Mathematics : How to Prove Things
This section is TOTAL CRAP that needs to be rewritten. Sorry.
The activity called "proving" is always ultimately based on Propositional Logic. The scheme is that there is a disjunction of formulae, like , $X_1 \vee X_2 \vee ... \vee X_n$ where $X$ denotes a formula, and then a "complete proof" shows that according to "axioms" (tautologies) all of the formulae, $X$, are true. Sometimes only one of the formulae, $X$, is shown to be true, because that's enough to show that the whole disjunction, the $X_1 \vee X_2 \vee ... \vee X_n$, is true, and it might be difficult to show that the other formulae within the disjunction have a value of "true".
The formulae, $X$, can be very complex and are usually derived from an original problem, which might, but does not have to be, a propositional formula.

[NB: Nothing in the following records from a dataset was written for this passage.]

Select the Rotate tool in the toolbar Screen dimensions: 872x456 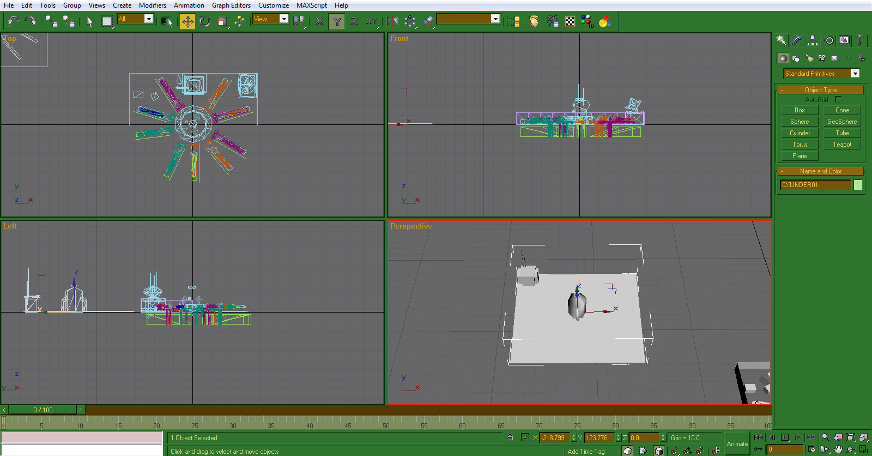[x=205, y=21]
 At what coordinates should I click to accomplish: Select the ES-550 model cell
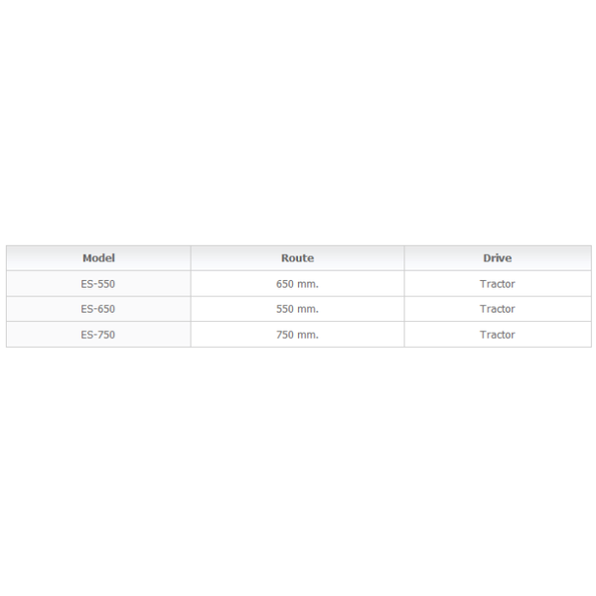pos(98,283)
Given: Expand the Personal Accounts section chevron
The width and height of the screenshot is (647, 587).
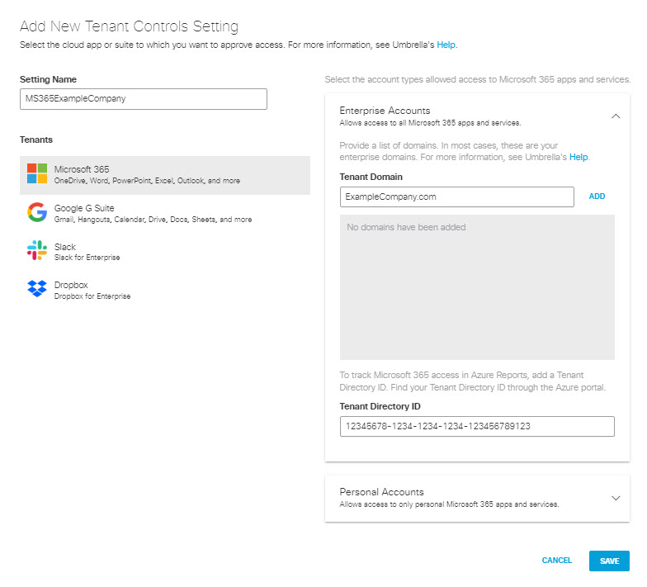Looking at the screenshot, I should coord(615,498).
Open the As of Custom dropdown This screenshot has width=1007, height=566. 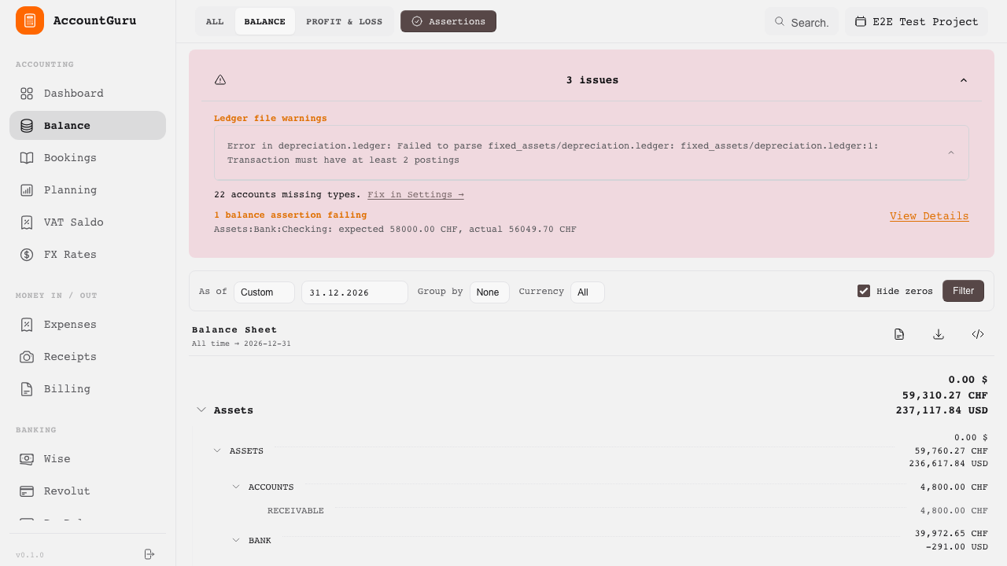click(264, 292)
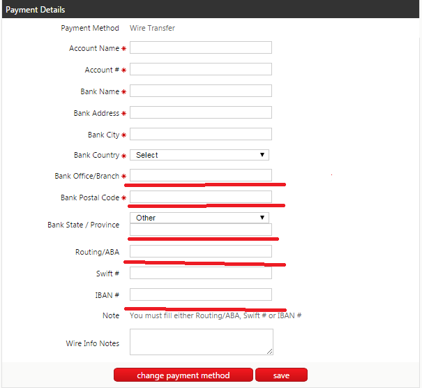Select the Bank Name field
The image size is (422, 388).
200,91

The propositional parts of proofs are automated by "theorem provers" (SAT solvers), which take propositional formula $X$ as an input and try to find, if there exists any set of boolean constants that guarantee the formula $X$ to have a boolean value of "true".
Some Classical Heuristics
Find at Least one Instance of a Contra Example
Theorem (tautology) candidate: "All cats on planet Earth are white."
To show that the theorem candidate is not a tautology, an existence of a single non-white cat must be shown.